Cada historia está acompañada por una fotografía intervenida por Isabel. A partir de lo que escuchaba, añadía trazos, frases, colores o ilustraciones que alejaban la imagen del realismo fotográfico para acercarla a la emoción del relato. Así, cada foto se convirtió en una reinterpretación del espacio, en una forma de volver a mirar el barrio a través de las palabras de quienes lo narraron.

En mi caso, en la edición de los textos, encontré una serie de historias interconectadas con las cuales quise representar las voces de muchas madres, hijas y vecinas que viven su día a día en Manrique. Organicé algunas ideas, ajusté signos de puntuación y cuidé que las palabras conservaran su tono original pero construyeran un relato conjunto, una representación del territorio a partir de roles y experiencias. Sin embargo, no quise alterar la manera en que cada una de ellas se expresa, ni suavizar las pausas o giros que hacen parte de su forma de contar el mundo. Quería que, al leerlas, se sintiera su voz, con su ritmo propio, su fuerza y una verdad contada de manera colectiva.

En el prólogo del libro, Isabel decidió crear un personaje ficticio o, más bien, una historia ficticia, con una figura que, aunque inventada, lleva consigo muchas de sus propias inquietudes sobre el territorio.
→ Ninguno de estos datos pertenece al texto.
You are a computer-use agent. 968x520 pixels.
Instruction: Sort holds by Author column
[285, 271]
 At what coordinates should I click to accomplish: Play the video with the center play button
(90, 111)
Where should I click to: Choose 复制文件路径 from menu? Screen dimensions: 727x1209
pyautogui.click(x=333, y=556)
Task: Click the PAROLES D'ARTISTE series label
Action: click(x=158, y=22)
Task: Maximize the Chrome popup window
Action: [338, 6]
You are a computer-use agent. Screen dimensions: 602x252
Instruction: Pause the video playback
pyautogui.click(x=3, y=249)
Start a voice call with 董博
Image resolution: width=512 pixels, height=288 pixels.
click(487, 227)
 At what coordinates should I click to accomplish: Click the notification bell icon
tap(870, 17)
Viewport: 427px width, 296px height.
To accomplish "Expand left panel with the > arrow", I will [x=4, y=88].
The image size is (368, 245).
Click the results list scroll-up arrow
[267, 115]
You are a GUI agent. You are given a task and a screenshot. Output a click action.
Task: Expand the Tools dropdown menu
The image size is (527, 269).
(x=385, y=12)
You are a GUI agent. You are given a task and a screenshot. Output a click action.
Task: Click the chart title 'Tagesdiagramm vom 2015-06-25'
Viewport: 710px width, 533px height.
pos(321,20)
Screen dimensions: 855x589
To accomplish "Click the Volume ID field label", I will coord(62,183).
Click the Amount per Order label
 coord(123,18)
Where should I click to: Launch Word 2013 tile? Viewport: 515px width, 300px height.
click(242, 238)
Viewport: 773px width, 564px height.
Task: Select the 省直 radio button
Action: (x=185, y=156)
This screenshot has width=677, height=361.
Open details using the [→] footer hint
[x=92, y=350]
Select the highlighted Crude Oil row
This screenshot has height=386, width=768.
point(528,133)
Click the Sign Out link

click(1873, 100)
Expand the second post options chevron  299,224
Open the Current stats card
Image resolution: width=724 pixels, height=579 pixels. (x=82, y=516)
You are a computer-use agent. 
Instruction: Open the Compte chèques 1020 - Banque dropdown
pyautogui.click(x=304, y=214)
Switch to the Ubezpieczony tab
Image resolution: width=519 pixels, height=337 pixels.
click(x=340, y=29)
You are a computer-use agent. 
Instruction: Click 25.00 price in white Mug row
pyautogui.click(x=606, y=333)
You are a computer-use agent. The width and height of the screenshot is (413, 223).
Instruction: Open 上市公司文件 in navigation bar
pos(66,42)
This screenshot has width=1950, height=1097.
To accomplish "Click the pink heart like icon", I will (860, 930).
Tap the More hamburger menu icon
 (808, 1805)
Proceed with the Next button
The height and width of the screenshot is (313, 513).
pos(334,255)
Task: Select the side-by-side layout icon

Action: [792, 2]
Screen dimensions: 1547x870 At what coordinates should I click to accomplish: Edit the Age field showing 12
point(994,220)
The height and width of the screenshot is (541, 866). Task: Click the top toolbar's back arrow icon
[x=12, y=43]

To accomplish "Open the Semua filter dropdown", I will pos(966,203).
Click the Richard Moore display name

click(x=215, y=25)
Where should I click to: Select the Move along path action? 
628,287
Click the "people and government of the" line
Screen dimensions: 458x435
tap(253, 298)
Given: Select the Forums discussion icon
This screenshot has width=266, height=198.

A través de él quiso hablar de la importancia de contar historias y de narrar los lugares sin tener que hacerlo de manera personal, como si el personaje fuera una voz colectiva que observa. En su relato, ese ser anónimo recorre las calles con una curiosidad atenta. De esa manera, Isabel logra subrayar lo esencial: que conocer un lugar también puede ser un acto de lectura, una forma de descubrir lo extraordinario en lo común, de escuchar los silencios y las voces que conforman la vida de un barrio.

Al final, el proyecto se convirtió en algo más que una suma de imágenes, sonidos y palabras. Fue una manera de reconocer la voz de un territorio a través de quienes lo habitan y lo caminan cada día. Las cartas revelaron no solo memorias personales, sino también una forma colectiva de mirar el barrio, de habitarlo con afecto, con nostalgia y con esa mezcla de dureza y expectativa que caracteriza a la vida en Medellín. Cada texto, cada audio y cada fotografía se entrelazan como fragmentos de una misma conversación: la del barrio consigo mismo.

Mirando en retrospectiva, pienso que aquello que comenzó como una colaboración entre dos amigos terminó siendo una experiencia profundamente humana. Isabel logró que la cámara se convirtiera en una herramienta para escuchar, y no solo para mirar. Y en ese gesto, tan sencillo como poderoso, entendí que el arte puede ser también un modo de acompañar, de cuidar y de dar testimonio, de permitir que lo común pueda ser escuchado.